→ What is required: Please return only the lines from the one holding "Image resolution: width=864" through the one holding "Viewport: 1559px width, 784px height.", exactly as they appear in the records below, both ends included.

Data entries
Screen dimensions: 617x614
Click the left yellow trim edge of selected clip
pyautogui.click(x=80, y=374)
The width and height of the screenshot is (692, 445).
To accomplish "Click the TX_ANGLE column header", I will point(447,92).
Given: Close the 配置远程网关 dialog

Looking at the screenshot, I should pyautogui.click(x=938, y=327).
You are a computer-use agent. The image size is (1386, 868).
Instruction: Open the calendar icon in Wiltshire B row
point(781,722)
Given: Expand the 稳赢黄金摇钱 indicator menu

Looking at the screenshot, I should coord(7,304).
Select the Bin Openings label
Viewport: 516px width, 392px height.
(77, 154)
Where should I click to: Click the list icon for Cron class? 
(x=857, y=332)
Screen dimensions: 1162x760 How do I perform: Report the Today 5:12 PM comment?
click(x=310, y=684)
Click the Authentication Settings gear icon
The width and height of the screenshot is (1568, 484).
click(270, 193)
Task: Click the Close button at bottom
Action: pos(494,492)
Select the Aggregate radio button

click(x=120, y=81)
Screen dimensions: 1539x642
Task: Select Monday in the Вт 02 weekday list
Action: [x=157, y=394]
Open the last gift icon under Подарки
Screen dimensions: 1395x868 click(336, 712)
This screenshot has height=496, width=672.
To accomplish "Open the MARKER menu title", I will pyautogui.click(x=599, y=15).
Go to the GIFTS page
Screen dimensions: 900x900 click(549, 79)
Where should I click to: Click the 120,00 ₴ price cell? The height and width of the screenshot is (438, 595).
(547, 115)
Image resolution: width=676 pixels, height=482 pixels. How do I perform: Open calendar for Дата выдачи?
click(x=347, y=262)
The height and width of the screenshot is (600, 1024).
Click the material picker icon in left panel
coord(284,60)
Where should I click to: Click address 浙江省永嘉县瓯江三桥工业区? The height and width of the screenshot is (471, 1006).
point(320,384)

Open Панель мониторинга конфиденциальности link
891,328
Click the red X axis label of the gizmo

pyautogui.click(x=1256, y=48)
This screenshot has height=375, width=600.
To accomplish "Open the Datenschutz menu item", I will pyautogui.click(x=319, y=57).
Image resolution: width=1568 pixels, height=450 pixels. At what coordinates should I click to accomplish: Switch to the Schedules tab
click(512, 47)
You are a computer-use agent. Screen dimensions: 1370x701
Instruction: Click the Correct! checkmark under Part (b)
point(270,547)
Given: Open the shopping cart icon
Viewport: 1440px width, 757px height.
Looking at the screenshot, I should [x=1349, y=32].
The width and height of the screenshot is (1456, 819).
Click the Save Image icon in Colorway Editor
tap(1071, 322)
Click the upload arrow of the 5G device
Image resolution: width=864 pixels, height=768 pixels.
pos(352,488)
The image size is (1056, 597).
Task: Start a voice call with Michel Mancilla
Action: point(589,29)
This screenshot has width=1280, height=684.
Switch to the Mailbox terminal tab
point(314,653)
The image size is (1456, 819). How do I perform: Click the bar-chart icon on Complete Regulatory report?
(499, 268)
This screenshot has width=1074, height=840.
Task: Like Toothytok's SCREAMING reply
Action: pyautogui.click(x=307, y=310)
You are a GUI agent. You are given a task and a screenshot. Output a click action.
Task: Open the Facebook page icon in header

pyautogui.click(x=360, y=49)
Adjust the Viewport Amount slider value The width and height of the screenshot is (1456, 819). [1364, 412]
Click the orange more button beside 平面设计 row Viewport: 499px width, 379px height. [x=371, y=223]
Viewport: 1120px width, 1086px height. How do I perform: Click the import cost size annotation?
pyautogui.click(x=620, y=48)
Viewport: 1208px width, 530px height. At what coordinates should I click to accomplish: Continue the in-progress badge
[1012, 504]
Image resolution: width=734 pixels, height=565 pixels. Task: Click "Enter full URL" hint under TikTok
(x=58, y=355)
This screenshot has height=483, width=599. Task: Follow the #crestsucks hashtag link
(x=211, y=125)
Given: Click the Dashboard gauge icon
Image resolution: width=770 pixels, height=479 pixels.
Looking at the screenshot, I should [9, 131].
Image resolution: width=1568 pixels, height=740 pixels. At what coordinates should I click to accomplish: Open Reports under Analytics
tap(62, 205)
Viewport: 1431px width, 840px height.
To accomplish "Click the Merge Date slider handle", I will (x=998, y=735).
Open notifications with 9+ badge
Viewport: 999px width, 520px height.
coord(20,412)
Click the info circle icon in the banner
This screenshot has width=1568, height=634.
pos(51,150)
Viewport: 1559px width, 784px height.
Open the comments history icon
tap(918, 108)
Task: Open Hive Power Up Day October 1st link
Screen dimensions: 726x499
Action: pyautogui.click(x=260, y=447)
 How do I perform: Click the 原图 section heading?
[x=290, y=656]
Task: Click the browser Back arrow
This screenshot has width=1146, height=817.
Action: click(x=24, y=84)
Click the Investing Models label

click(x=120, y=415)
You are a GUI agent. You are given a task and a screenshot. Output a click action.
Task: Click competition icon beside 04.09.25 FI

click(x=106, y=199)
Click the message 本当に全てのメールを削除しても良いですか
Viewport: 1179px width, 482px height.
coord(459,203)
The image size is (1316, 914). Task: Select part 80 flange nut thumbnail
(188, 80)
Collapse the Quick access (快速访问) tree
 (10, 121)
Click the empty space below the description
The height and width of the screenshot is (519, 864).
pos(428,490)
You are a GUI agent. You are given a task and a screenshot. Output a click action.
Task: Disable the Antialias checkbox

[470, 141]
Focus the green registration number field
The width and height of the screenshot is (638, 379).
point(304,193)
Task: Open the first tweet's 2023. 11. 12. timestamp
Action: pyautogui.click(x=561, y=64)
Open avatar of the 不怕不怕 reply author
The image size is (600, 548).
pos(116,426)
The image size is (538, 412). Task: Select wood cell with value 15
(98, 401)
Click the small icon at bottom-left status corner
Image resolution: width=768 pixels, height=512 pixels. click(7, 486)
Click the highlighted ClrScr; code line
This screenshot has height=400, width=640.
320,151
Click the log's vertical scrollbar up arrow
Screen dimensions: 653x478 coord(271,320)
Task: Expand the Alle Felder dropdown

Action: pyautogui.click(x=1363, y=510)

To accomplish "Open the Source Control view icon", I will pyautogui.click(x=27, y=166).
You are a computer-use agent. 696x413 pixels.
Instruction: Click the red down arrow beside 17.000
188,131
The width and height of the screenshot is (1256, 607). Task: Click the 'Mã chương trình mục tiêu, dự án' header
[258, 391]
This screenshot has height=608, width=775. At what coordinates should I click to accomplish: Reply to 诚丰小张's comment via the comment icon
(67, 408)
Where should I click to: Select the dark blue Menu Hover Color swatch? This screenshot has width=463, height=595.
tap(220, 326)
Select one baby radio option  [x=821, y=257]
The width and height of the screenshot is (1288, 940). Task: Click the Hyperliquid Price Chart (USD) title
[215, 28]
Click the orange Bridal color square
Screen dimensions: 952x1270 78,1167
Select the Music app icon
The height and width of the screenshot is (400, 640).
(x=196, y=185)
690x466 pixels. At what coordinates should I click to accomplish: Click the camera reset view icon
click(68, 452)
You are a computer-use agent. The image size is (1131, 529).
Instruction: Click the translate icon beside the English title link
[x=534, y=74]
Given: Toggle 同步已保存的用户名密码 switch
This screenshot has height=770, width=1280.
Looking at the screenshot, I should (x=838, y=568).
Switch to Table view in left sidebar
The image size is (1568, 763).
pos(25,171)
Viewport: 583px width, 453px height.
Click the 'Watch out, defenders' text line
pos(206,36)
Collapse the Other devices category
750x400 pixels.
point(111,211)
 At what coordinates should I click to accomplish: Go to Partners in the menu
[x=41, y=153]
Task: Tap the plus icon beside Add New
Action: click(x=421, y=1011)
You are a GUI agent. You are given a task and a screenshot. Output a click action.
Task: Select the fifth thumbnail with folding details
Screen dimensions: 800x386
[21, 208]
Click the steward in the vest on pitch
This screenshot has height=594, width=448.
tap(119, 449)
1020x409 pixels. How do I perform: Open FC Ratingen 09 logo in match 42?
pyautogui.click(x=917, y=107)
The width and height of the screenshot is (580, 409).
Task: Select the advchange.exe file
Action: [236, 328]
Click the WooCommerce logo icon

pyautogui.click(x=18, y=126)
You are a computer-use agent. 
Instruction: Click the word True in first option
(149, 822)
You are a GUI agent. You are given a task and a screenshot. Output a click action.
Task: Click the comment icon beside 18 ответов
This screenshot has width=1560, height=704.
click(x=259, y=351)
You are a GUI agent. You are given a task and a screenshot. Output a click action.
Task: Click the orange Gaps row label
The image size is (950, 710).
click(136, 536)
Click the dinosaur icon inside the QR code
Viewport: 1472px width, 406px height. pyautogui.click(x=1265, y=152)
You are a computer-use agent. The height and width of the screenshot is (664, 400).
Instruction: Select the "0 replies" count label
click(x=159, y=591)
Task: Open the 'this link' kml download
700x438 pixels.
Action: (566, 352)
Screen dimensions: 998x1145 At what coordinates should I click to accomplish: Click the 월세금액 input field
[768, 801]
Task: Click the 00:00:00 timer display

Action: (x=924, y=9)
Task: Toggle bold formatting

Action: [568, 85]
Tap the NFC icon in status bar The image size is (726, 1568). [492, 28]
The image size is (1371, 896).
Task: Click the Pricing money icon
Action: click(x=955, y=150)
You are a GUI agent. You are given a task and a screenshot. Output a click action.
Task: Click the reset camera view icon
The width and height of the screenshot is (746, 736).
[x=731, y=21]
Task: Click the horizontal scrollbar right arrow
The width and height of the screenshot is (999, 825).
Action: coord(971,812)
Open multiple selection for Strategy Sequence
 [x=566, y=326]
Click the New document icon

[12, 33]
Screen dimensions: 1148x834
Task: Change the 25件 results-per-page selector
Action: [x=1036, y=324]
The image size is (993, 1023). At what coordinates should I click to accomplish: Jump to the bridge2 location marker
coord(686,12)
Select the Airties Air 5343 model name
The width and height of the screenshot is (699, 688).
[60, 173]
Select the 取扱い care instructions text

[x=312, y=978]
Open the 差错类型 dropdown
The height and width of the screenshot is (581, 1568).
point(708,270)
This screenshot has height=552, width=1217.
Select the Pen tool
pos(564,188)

→ Finished exercise:
Image resolution: width=864 pixels, height=768 pixels.
pos(352,488)
The image size is (1056, 597).
Task: Start a voice call with Michel Mancilla
Action: point(589,29)
This screenshot has width=1280, height=684.
Switch to the Mailbox terminal tab
point(314,653)
The image size is (1456, 819). How do I perform: Click the bar-chart icon on Complete Regulatory report?
(499, 268)
This screenshot has width=1074, height=840.
Task: Like Toothytok's SCREAMING reply
Action: pyautogui.click(x=307, y=310)
You are a GUI agent. You are given a task and a screenshot. Output a click action.
Task: Open the Facebook page icon in header

pyautogui.click(x=360, y=49)
Adjust the Viewport Amount slider value The width and height of the screenshot is (1456, 819). [1364, 412]
Click the orange more button beside 平面设计 row Viewport: 499px width, 379px height. [x=371, y=223]
Viewport: 1120px width, 1086px height. How do I perform: Click the import cost size annotation?
pyautogui.click(x=620, y=48)
Viewport: 1208px width, 530px height. At what coordinates should I click to accomplish: Continue the in-progress badge
[1012, 504]
Image resolution: width=734 pixels, height=565 pixels. Task: Click "Enter full URL" hint under TikTok
(x=58, y=355)
This screenshot has height=483, width=599. Task: Follow the #crestsucks hashtag link
(x=211, y=125)
Given: Click the Dashboard gauge icon
Image resolution: width=770 pixels, height=479 pixels.
Looking at the screenshot, I should [9, 131].
Image resolution: width=1568 pixels, height=740 pixels. At what coordinates should I click to accomplish: Open Reports under Analytics
tap(62, 205)
Viewport: 1431px width, 840px height.
To accomplish "Click the Merge Date slider handle", I will (x=998, y=735).
Open notifications with 9+ badge
Viewport: 999px width, 520px height.
coord(20,412)
Click the info circle icon in the banner
This screenshot has width=1568, height=634.
pos(51,150)
Viewport: 1559px width, 784px height.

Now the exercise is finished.